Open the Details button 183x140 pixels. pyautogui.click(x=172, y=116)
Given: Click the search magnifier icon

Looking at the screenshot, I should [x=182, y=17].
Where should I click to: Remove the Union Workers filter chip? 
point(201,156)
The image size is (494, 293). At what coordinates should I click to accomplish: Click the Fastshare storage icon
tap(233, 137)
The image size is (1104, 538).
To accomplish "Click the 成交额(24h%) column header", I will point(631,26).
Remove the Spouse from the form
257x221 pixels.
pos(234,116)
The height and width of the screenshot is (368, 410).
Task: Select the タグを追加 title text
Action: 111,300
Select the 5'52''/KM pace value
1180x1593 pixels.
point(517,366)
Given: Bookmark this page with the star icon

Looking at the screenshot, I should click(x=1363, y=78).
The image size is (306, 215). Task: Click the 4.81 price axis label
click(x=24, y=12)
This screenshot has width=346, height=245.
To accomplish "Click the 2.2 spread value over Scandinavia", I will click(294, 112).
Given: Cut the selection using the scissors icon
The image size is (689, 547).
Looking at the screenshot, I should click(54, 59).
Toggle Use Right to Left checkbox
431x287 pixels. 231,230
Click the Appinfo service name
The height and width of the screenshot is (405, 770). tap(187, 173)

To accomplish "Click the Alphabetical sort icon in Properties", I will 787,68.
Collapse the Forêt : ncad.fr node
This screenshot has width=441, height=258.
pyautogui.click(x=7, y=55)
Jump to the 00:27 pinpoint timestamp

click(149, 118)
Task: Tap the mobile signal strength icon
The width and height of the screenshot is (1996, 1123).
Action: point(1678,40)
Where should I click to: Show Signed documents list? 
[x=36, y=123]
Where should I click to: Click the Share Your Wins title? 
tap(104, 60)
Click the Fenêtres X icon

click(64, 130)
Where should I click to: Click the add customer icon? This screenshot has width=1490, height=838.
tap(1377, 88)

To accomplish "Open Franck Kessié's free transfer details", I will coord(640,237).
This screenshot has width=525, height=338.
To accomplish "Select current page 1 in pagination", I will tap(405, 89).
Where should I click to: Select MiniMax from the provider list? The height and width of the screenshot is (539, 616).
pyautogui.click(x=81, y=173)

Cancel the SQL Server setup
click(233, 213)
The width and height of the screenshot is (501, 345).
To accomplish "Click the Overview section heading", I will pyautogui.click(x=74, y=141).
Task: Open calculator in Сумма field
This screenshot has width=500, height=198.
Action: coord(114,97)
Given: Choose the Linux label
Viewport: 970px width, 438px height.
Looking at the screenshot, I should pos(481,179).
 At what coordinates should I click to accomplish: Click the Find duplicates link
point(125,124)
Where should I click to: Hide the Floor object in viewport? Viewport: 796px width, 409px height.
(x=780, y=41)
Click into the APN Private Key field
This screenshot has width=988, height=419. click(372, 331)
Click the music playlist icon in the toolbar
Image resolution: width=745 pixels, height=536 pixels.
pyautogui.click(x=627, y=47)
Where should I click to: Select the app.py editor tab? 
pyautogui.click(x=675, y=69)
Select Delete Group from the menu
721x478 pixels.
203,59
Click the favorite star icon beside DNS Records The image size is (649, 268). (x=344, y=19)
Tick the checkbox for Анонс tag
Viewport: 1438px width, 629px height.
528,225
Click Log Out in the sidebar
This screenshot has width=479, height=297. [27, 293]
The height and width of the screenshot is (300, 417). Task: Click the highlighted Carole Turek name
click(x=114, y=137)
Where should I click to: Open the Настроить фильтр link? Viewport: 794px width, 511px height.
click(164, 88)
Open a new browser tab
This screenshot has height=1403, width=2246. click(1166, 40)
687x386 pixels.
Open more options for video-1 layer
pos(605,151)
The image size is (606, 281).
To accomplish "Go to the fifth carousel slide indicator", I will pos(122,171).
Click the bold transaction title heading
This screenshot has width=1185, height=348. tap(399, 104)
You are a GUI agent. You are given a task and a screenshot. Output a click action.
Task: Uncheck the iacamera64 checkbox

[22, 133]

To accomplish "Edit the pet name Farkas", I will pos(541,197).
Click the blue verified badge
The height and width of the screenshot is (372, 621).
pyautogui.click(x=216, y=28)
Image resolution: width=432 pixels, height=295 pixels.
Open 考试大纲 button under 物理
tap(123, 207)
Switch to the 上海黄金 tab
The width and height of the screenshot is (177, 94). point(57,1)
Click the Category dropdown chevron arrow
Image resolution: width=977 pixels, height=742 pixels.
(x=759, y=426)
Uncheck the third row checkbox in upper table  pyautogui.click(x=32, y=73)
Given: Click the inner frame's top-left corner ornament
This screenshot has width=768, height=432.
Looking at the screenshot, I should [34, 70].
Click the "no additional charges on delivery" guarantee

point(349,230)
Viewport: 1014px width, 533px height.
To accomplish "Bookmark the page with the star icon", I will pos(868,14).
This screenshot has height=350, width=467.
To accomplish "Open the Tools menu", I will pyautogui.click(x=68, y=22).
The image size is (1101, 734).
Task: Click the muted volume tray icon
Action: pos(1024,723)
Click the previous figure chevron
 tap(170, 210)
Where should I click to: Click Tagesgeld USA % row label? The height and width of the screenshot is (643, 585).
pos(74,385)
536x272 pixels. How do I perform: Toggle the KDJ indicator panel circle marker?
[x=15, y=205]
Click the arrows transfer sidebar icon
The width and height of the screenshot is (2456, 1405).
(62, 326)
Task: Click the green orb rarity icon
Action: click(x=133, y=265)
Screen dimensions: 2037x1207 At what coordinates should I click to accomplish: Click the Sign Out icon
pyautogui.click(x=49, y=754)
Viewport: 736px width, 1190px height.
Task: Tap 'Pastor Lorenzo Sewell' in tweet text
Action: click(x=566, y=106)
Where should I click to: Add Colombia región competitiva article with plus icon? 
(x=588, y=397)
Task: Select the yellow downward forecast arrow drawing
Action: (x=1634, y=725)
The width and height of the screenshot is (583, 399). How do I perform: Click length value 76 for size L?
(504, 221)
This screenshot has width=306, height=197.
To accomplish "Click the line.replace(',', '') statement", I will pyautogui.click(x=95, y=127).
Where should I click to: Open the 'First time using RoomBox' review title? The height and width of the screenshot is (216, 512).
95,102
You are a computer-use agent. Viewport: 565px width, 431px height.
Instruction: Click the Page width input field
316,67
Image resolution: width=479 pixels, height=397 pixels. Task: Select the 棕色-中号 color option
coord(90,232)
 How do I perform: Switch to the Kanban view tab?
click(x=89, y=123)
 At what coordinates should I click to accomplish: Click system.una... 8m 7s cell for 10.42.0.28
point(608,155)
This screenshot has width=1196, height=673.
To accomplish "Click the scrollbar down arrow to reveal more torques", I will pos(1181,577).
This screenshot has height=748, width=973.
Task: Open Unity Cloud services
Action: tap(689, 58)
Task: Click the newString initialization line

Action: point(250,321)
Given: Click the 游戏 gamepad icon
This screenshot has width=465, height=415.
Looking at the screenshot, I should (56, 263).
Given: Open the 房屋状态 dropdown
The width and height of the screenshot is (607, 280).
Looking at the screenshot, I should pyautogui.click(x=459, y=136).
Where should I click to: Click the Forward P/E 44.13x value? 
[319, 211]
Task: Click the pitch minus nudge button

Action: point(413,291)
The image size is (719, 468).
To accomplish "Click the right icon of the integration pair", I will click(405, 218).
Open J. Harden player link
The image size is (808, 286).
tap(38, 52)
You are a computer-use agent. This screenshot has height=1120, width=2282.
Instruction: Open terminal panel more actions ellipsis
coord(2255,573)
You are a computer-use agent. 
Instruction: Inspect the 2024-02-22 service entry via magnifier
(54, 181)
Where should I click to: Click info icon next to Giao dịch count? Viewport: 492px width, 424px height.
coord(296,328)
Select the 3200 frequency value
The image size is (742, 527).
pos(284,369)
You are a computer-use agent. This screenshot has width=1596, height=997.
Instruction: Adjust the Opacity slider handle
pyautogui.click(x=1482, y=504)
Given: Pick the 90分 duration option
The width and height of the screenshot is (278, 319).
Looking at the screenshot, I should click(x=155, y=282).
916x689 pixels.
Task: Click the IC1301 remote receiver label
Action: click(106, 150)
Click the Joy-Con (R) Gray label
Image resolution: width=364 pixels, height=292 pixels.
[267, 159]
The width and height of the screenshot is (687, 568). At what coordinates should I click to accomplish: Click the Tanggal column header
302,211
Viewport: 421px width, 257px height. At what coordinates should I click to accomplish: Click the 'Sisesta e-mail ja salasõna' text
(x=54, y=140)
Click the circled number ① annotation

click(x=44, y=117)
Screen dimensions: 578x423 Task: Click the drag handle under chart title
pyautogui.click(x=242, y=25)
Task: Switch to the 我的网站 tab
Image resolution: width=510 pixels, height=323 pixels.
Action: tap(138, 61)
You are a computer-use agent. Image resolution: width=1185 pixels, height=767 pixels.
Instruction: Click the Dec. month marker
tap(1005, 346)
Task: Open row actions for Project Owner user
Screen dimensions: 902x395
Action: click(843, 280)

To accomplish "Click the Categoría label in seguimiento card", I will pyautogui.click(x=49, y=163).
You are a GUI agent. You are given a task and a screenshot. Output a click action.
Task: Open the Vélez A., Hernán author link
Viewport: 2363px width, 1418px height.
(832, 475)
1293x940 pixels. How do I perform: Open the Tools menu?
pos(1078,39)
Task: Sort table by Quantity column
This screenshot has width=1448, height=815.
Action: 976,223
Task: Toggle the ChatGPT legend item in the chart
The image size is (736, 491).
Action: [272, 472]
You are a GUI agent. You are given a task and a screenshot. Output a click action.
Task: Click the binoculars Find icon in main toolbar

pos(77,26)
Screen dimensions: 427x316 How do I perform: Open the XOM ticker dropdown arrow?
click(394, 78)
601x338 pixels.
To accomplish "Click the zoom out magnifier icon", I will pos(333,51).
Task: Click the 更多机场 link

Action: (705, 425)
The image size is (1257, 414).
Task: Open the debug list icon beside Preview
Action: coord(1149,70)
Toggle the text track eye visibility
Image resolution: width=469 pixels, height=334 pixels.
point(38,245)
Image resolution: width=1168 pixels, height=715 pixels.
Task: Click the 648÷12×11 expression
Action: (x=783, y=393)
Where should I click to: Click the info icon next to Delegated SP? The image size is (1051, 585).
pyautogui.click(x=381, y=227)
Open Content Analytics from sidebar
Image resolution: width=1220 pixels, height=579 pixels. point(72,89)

◆ ◆ ◆ ◆

Goal of the exercise: Filter the data above, keeping every line that contains the word "beside", and reproduce each of those lines in full.

Task solution:
Click the favorite star icon beside DNS Records The image size is (649, 268). (x=344, y=19)
Task: Open the debug list icon beside Preview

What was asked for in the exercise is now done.